3
votes

I'm trying to use the tabulate command in Stata to create a time series of frequencies. The problem arises when I try to combine the output of tabulate after running through each date. tabulate will not include 0 as an entry when no observation exists for a value of the variable in question. For instance, if I wanted to count the 10, 11 and 12 year olds in a class over a three-year period Stata might output (8) if only one of the groups were represented and thus we don't know which group the 8 students belonged to: it could be (0,8,0) or (0,0,8).

This is not a problem if the time series is short as the "Results" window shows which categories are or are not represented. I have a much longer time series to my data. Does anyone know of a solution/method that forces Stata to include zeroes in these tabulations? The relevant parts of my code follows:

# delimit;
set more off;
clear;
matrix drop _all;
set mem 1200m;
cd ;
global InputFile "/Users/.../1973-2010.dta";
global OutputFile "/Users/.../results.txt";

use $InputFile;
compress;

log using "/Users/.../log.txt", append;

gen yr_mn = ym(year(datadate), month(datadate));
la var yr_mn "Year-Month Date"

xtset, clear;
xtset id datadate, monthly;

/*Converting the Ratings Scale to Numeric*/;
gen LT_num = .;
replace LT_num = 1 if splticrm=="AAA";
replace LT_num = 2 if (splticrm=="AA"||splticrm=="AA+"||splticrm=="AA-");
replace LT_num = 3 if (splticrm=="A"||splticrm=="A+"||splticrm=="A-");
replace LT_num = 4 if (splticrm=="BBB"||splticrm=="BBB+"||splticrm=="BBB-");
replace LT_num = 5 if (splticrm=="BB"||splticrm=="BB+"||splticrm=="BB-");
replace LT_num = 6 if (splticrm=="B"||splticrm=="B+"||splticrm=="B-");
replace LT_num = 7 if (splticrm=="CCC"||splticrm=="CCC+"||splticrm=="CCC-");
replace LT_num = 8 if (splticrm=="CC");
replace LT_num = 9 if (splticrm=="SD");
replace LT_num = 10 if (splticrm=="D");

summarize(yr_mn);
local start = r(min);
local finish = r(max);

forv x = `start'/`finish' {;
    qui tab LT_num if yr_mn == `x', matcell(freq_`x');
};

log close;
3

3 Answers

2
votes

What you want is not an option with the tab command. If you want to display the results to the screen, you might be able to use table ..., missing successfully.
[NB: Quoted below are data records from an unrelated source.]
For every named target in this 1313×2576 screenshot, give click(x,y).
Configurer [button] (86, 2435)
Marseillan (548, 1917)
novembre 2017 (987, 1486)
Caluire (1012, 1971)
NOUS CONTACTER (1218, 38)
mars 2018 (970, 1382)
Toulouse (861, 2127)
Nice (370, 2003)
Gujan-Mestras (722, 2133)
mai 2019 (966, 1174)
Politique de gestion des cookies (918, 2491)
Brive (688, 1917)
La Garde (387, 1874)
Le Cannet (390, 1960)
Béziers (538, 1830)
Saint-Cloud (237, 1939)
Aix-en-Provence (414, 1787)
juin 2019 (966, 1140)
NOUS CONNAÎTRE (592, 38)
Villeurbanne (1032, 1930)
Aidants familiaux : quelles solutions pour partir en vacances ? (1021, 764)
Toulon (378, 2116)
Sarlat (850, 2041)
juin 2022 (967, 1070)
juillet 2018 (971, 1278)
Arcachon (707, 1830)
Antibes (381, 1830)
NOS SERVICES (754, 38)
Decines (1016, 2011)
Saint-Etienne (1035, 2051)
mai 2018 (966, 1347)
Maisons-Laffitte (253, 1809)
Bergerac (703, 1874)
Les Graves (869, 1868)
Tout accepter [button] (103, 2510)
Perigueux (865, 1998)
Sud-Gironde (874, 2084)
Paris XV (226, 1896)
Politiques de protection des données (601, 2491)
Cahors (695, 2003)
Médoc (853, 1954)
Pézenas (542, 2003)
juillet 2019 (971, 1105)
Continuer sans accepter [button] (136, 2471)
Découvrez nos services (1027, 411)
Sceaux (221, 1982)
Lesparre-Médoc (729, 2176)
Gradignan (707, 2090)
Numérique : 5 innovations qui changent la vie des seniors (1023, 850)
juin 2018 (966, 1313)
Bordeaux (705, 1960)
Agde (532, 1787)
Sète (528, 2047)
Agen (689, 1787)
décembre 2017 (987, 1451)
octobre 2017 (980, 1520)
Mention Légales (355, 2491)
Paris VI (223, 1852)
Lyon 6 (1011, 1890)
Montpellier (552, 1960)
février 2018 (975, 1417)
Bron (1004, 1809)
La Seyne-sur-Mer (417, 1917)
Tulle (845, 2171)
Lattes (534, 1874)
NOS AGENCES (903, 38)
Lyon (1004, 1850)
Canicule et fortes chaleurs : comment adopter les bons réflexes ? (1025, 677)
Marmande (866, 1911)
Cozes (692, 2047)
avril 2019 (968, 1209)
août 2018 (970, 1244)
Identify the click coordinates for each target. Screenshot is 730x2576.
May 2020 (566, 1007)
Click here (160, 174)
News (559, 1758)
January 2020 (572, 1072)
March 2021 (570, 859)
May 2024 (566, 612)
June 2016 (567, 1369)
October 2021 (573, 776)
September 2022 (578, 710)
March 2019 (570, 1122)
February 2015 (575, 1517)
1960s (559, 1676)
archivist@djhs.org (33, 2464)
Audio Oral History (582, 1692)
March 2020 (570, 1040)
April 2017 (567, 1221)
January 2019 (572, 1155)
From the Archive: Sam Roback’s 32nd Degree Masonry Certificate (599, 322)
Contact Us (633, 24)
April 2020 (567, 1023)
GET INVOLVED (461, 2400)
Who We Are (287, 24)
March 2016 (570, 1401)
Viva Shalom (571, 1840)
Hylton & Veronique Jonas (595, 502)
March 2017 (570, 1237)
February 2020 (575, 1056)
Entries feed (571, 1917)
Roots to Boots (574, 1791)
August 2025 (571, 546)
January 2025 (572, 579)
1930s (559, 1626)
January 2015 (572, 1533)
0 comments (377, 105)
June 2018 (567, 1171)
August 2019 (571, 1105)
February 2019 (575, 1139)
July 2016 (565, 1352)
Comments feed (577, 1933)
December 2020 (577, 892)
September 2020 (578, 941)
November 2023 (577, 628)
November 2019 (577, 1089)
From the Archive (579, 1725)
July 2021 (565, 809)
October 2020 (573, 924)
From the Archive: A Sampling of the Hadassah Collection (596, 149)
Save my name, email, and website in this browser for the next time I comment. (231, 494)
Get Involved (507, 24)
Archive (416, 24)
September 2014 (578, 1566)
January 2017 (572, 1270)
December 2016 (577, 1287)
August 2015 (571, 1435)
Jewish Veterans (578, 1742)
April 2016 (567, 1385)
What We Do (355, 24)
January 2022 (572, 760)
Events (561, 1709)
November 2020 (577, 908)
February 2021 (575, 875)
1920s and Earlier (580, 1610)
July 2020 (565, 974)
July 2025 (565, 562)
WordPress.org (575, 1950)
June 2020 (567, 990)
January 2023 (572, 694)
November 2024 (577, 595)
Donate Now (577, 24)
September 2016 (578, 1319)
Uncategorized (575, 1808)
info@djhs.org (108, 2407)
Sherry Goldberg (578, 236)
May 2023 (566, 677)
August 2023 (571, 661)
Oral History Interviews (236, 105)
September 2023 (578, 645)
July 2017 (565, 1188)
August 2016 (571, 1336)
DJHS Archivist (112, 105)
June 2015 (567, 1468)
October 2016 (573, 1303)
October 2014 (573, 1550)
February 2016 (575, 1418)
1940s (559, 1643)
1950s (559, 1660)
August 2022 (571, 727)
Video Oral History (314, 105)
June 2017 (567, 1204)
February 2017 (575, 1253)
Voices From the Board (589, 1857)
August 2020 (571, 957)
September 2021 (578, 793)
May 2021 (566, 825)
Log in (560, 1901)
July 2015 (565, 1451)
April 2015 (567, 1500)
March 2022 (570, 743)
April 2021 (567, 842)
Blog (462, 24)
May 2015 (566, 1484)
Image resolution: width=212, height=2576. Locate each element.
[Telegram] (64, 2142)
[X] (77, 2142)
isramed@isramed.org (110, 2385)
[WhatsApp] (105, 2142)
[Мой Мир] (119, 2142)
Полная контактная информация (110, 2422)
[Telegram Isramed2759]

Instead of the loop, you could try the following, which I think will work for your purposes:

preserve
gen n = 1  // (n could be a variable that indicates if you want to include the row or not; or just something that never ==.)
collapse (count) n , by(LT_num yr_mn)
reshape wide n, i(yr_mn) j(LT_num)
mkmat _all , matrix(mymatname) 
restore
mat list mymatname

I think that is what you're going after (but can't tell how you use the matrices you are trying to generate).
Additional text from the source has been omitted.